When your relationship has hit rock bottom, and you experience the so-called bad marriage, know the signs that it is time to move on and start a new leaf. Bad marriage won’t only take a toll on your interaction with another individual, but also your mental health.
One marriage is different from the others, and sometimes the solutions are different as well. But as soon as one side starts to close the door to communication and discussion, your relationship is basically on the brink of destruction.
There are some clear signs where your relationship is damaged and beyond repair. Be sure you know the signs of a bad marriage, so you won’t have to suffer continuously.
Start Staying Away from Each Other
When you start going separate ways or being disconnected from one another, it is the first clear sign of a bad marriage. Each person is unique, and just because you are married, it doesn’t mean that you should always stick together as if an invisible exists between the two of you.
However, having a partner means that you can enjoy your time being together. Both of you can do the things you like or the things that your partner’s likes, or both.
When you start spending most of your time alone and doing all the things you like without your partner’s accompaniment – and your partner also does the same thing – it means both of you start staying away from each other. You need to work on the issue fast, or your marriage will crumble before you even realize it.
You Can’t Save Marriage Alone
The second sign is when one side doesn’t want to try fixing the broken marriage.
There are lots of things that can happen in a marriage – both good and bad – but when one side has committed to do everything to fix the issue, but the other side refuses to try, the marriage has ended.
It takes two to tango, and one can’t do it on her/his own. No matter how hard they try, one side alone can’t save the marriage. If such a thing continues to happen, it’s time to quit.
The third sign of bad marriage is when there is no respect at all within the relationship. Respect is one major important element in a healthy marriage. How do you suppose to love your partner when there is no respect among the two of you?

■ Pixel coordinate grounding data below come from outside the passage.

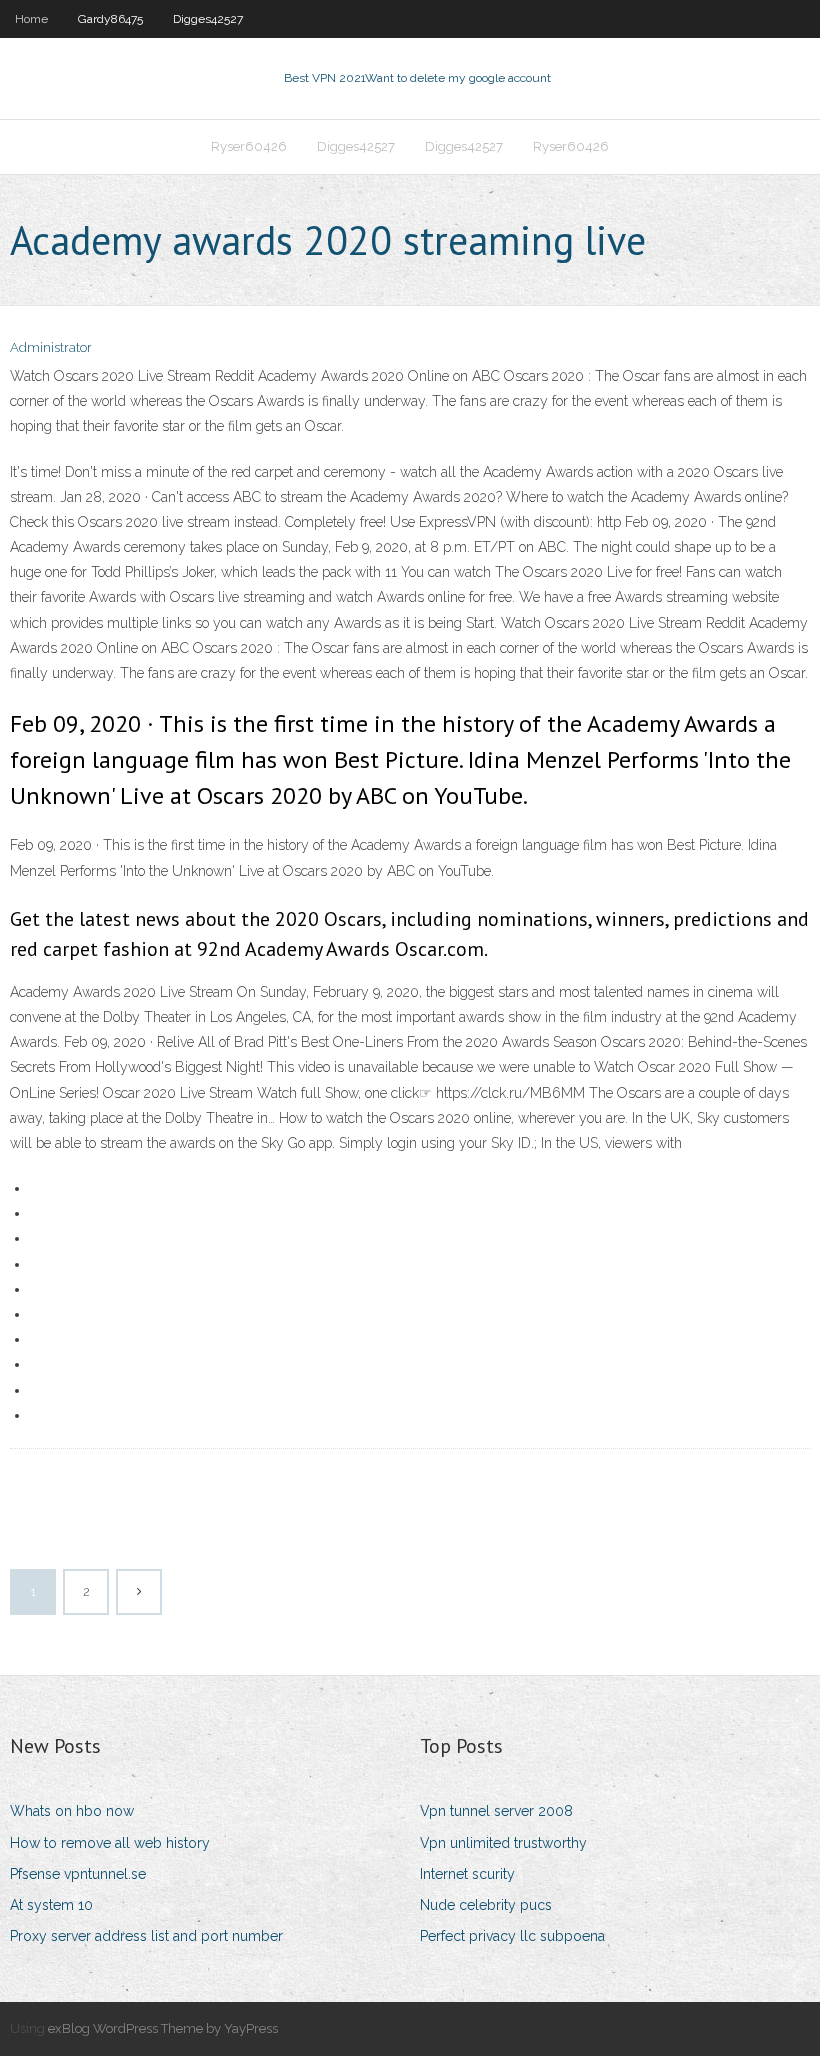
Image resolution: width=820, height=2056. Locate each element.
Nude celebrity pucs (486, 1905)
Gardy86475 (110, 19)
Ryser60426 (249, 146)
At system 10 (51, 1905)
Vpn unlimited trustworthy (503, 1843)
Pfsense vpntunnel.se (78, 1874)
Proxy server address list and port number (146, 1936)
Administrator (51, 347)
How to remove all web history (110, 1843)
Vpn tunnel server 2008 (496, 1811)
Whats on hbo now (72, 1811)
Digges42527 (208, 19)
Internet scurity (467, 1874)
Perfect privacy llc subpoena (512, 1936)
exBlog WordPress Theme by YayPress (163, 2028)
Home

Respect makes people civilized, and when there is no respect, it is impossible that married couples will stay civil. It is possible that the discourse involved may be either defending or attacking.
Not A-Team Anymore
The other sign is that you aren’t a team anymore. A healthy relationship means that both sides will be working together as a team. You should be a team because you will be running all the household chores, parenting, and so many more.
When you have a general idea on one specific matter, and your partner has another idea as well, and finally both of you can’t meet in the middle, then what kind of relationship will you expect?
When both of you start going separate ways, and you don’t even work together even on simple daily basis activities, then your marriage is no longer running well.
In a bad marriage, infidelity has been always an evil root that will poison the relationship, either slowly or fast. Infidelity makes one side feels hurt, and not be able to trust again.
When the unfaithful side decides to keep the ex-lover as a friend, the marriage isn’t healthy anymore. An affair should be ended, so repairs can be done. To gain the trust from the side that is being hurt, the cheating spouse should cut the tie with the ex-lover.
How can you start a relationship with someone, whose intimate friend is still within contact and around? That would be illogical and stupid. If the unfaithful spouse still insists on keeping his/her ex-lover as a friend, it is better to get out of that unhealthy relationship.
Another sign of bad marriage is the fact that both sides can’t compromise on anything.
A healthy marriage is about fulfilling the partner’s requirements and needs while trying to meet your own. It is about giving and taking, and basically about compromise.
But when one side only wants to take without giving, or your partner doesn’t want to listen or address your needs, your relationship is in danger. When one side doesn’t want to share his/her needs with the others, it is probably best to go separate ways.
Another sign of bad marriage is the fact that you’re no longer communicating with your partner.
How do you expect to have a long-lasting marriage when you have never communicated with your partner? How do you know about your partner’s feelings when both of you have never sat and talked about it?